Exercise goal ::
The output should be all lines of the entries below in which the word "computer" occurs.
━━━ Data extracts
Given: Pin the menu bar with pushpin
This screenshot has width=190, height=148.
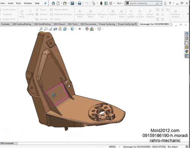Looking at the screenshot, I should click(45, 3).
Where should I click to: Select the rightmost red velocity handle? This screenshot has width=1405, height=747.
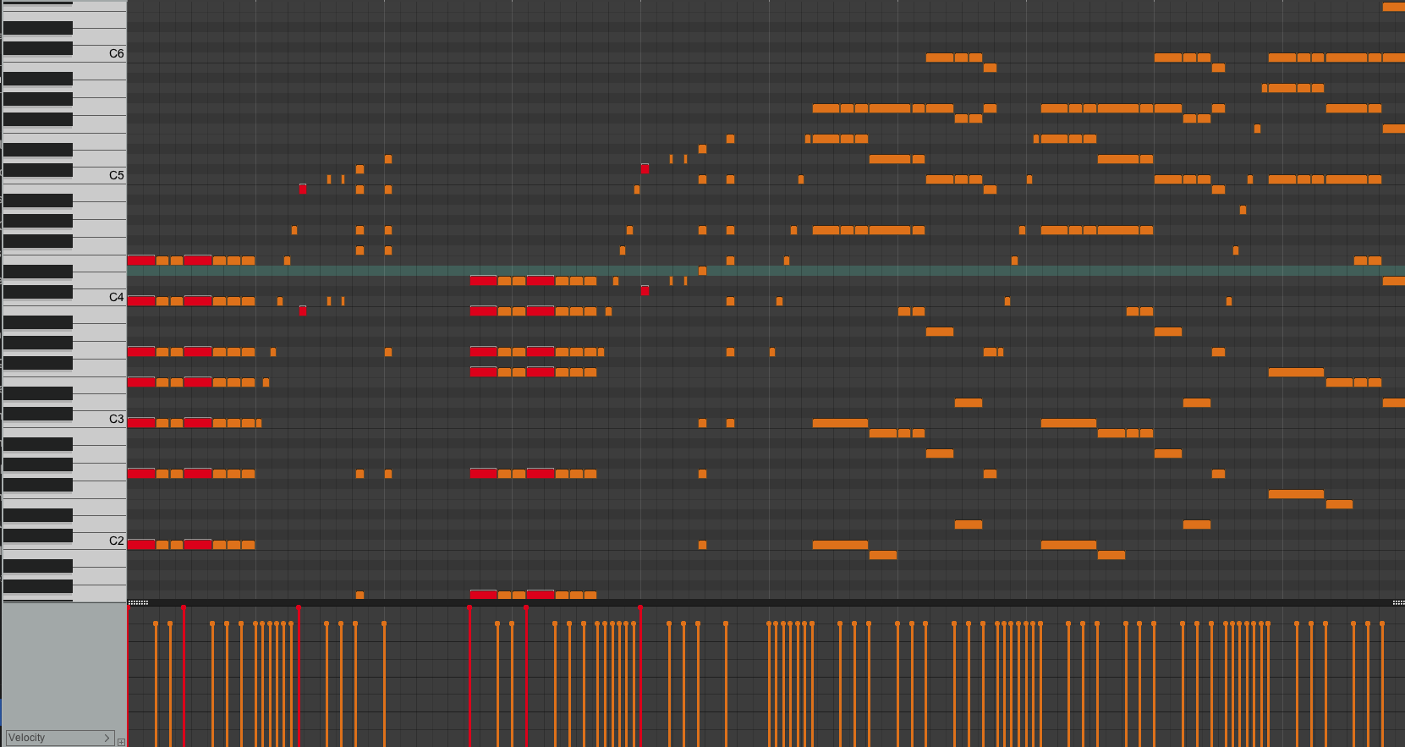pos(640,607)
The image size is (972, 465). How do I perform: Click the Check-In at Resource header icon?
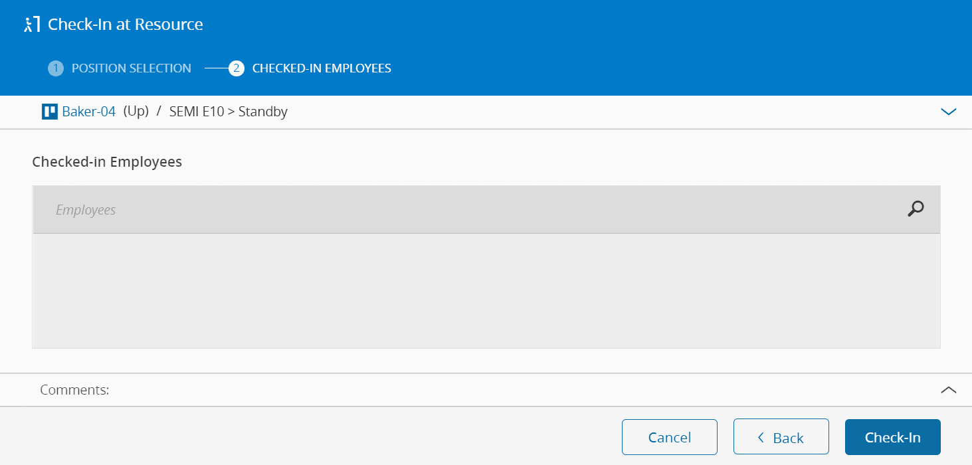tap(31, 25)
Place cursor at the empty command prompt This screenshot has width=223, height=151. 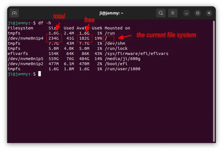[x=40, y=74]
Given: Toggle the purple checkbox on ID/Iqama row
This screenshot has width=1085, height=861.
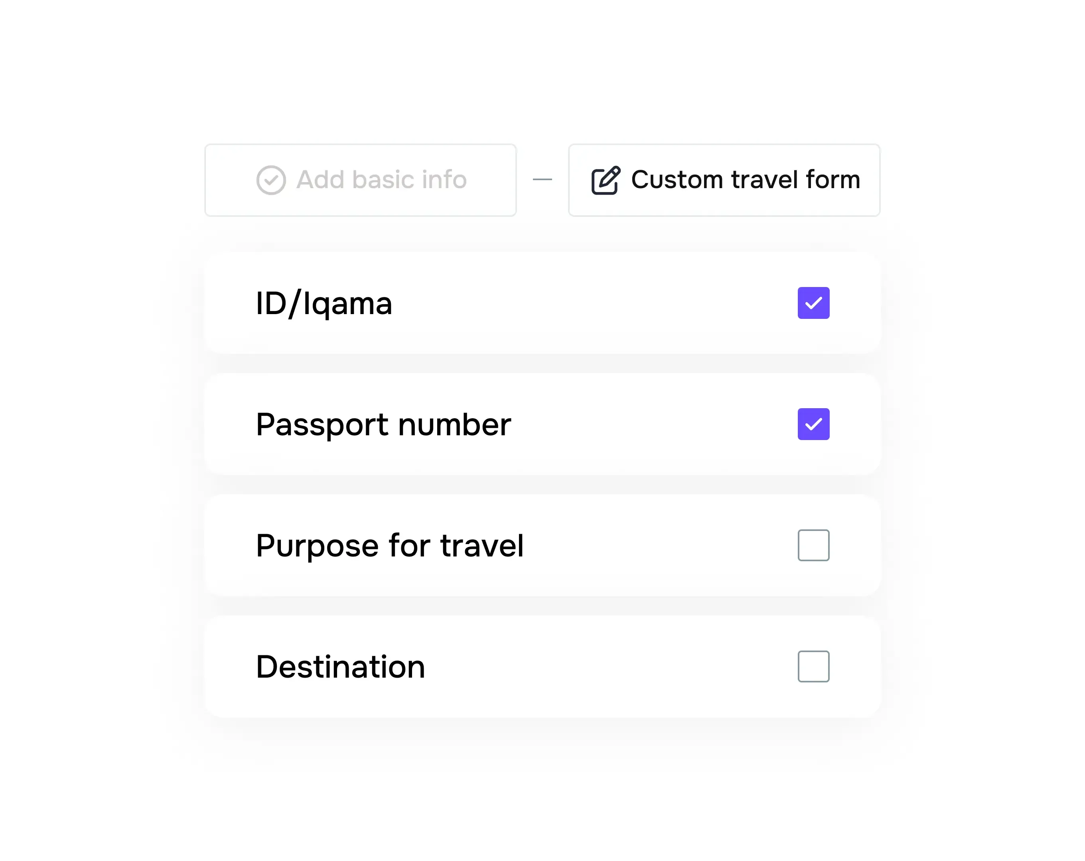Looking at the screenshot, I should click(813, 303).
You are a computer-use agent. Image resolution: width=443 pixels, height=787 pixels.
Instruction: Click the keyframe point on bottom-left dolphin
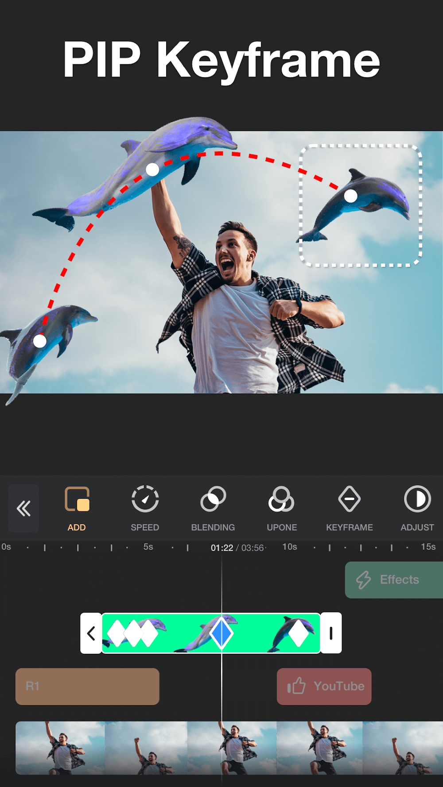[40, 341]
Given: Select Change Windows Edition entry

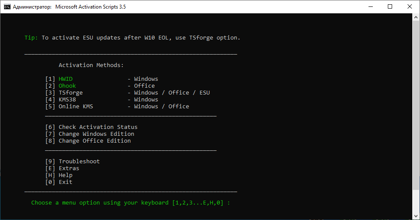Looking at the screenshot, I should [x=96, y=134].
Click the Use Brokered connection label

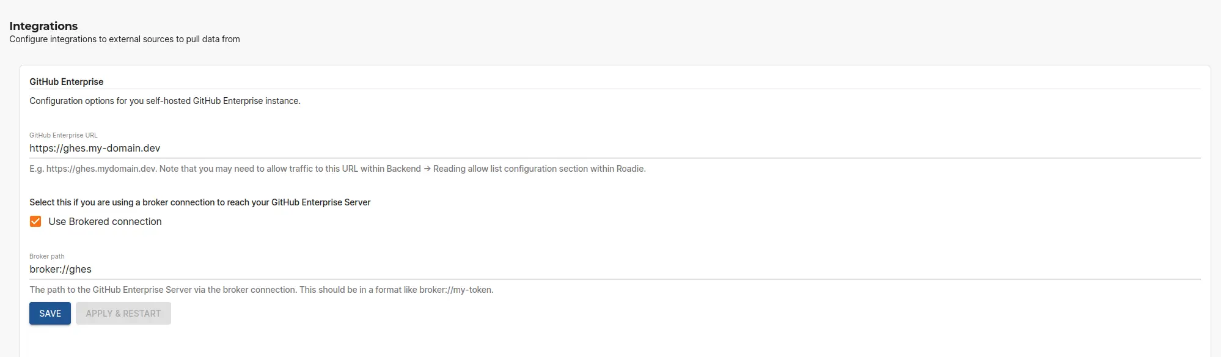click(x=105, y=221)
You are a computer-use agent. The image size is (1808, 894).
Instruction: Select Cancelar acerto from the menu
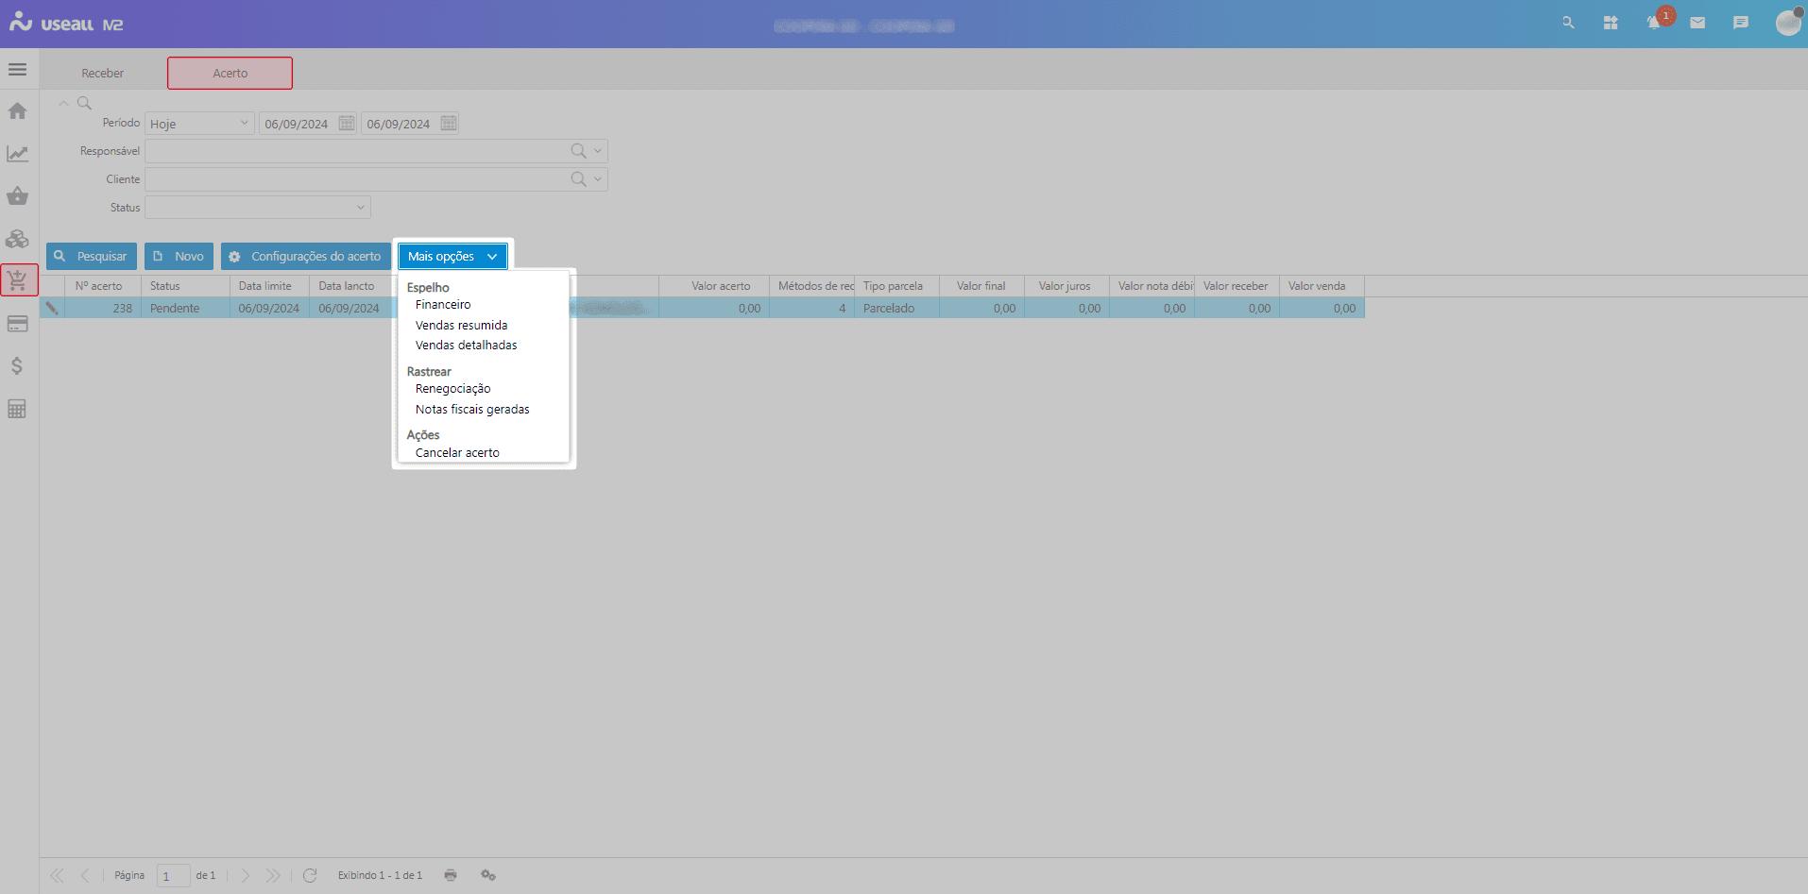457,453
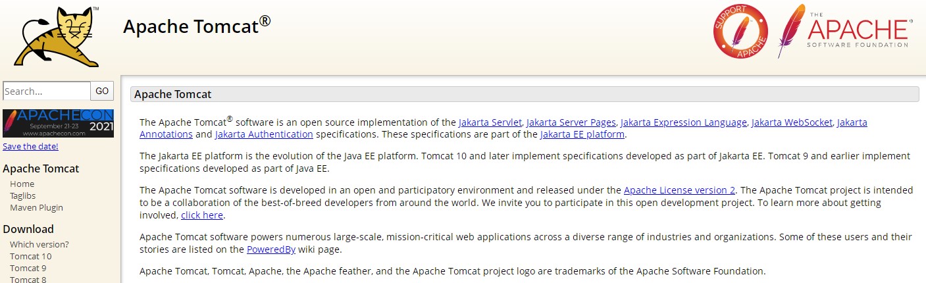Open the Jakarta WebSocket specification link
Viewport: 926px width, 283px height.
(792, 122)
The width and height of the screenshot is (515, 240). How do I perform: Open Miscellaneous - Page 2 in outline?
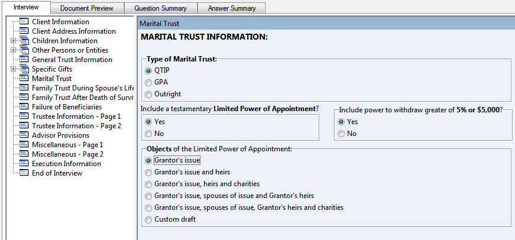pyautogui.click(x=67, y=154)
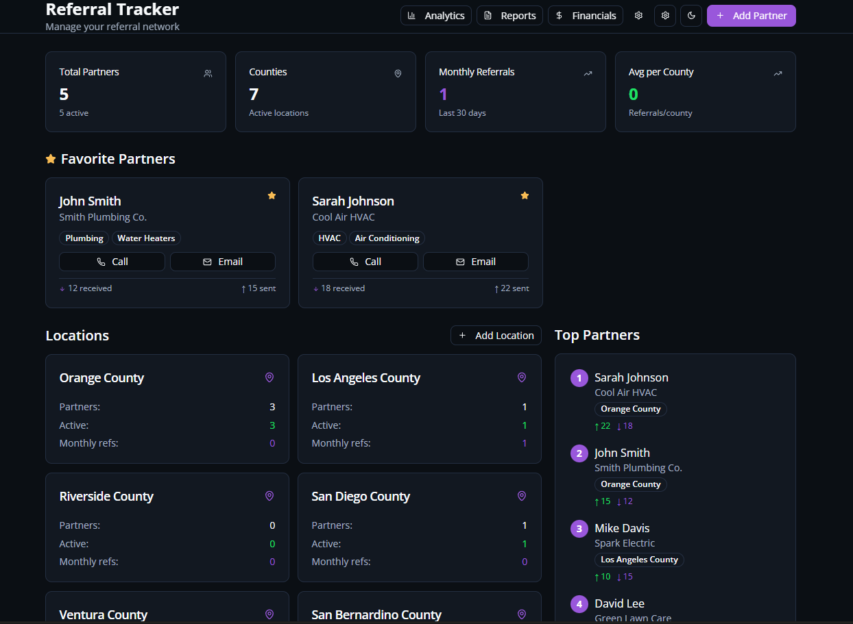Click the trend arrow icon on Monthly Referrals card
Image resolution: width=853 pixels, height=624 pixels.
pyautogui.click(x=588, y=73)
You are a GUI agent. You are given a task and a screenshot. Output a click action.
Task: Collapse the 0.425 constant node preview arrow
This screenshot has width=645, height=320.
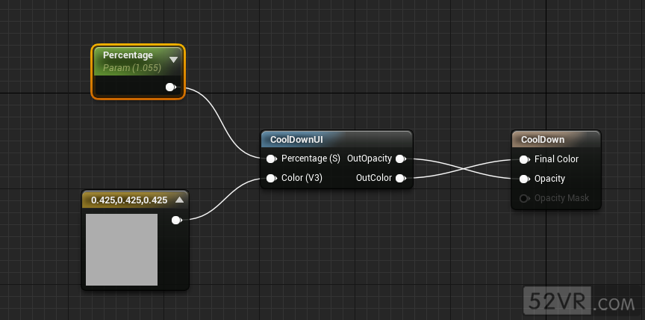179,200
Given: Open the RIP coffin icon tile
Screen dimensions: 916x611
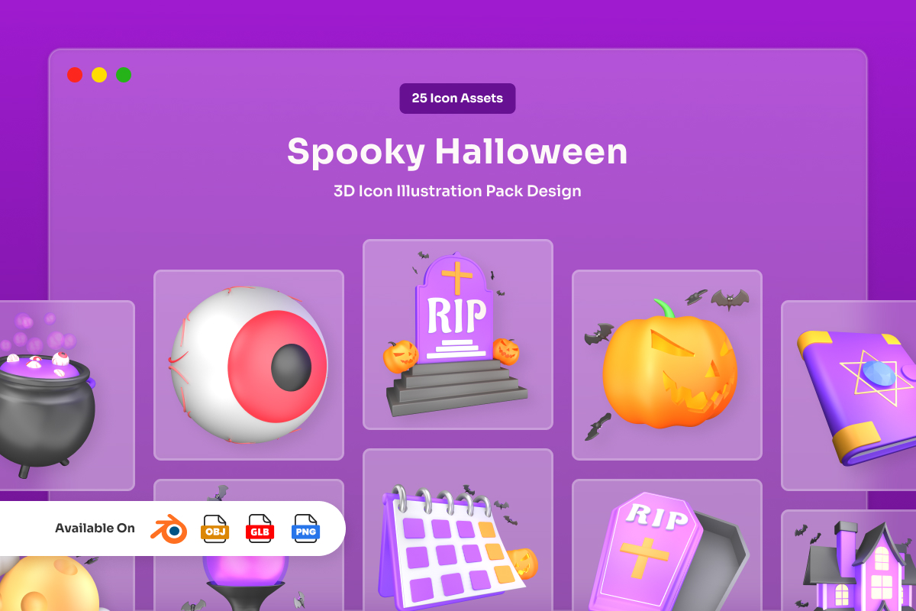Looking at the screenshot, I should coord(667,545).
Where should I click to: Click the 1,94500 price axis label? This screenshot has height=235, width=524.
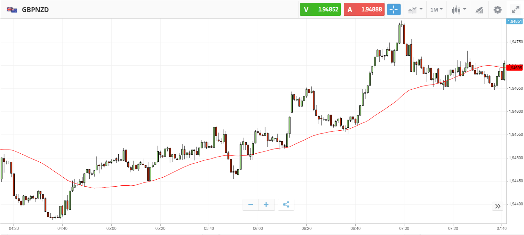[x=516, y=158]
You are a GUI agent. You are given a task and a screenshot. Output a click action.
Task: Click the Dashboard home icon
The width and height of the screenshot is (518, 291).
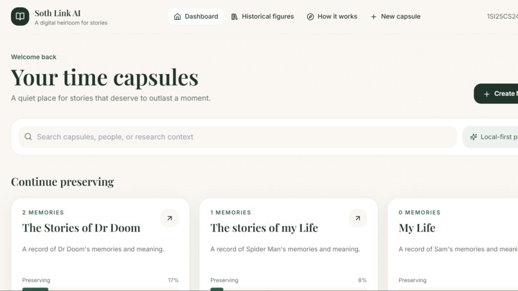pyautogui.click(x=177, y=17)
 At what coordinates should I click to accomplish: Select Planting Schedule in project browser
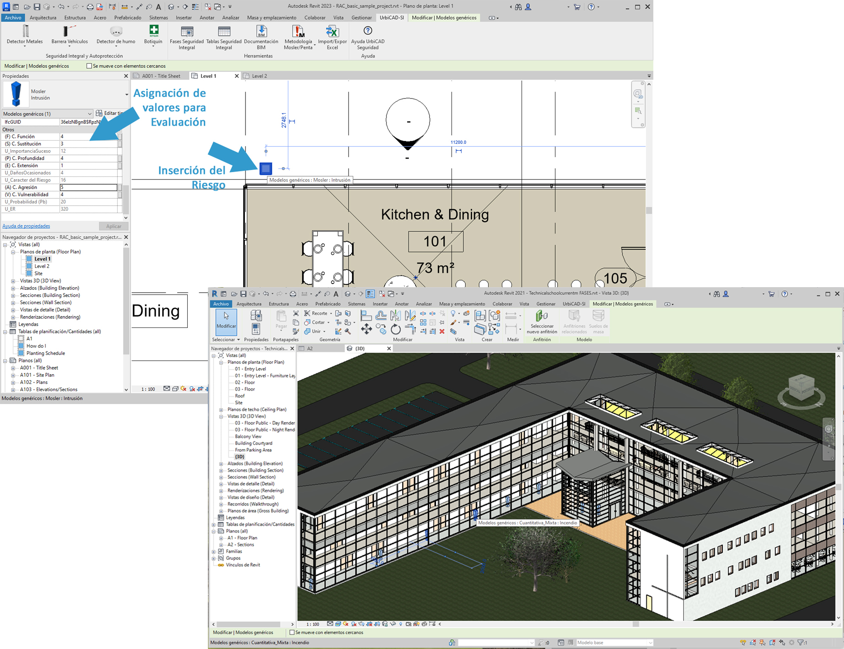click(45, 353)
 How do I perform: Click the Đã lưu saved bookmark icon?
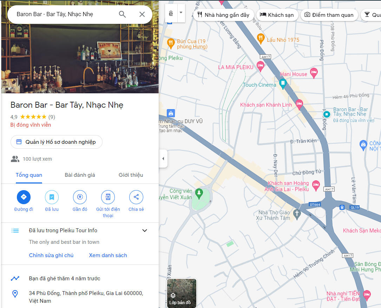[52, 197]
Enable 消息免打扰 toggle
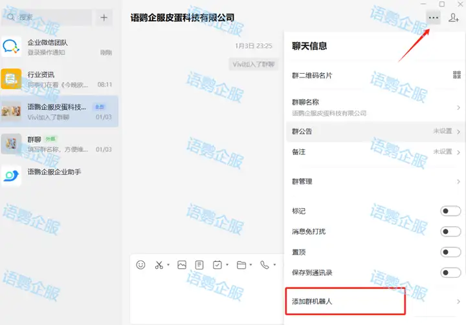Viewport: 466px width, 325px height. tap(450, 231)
━━━━━━
Response to the task ::
You are a computer-use agent. Image resolution: width=443 pixels, height=787 pixels.
You are a computer-use agent. The image size is (1808, 894).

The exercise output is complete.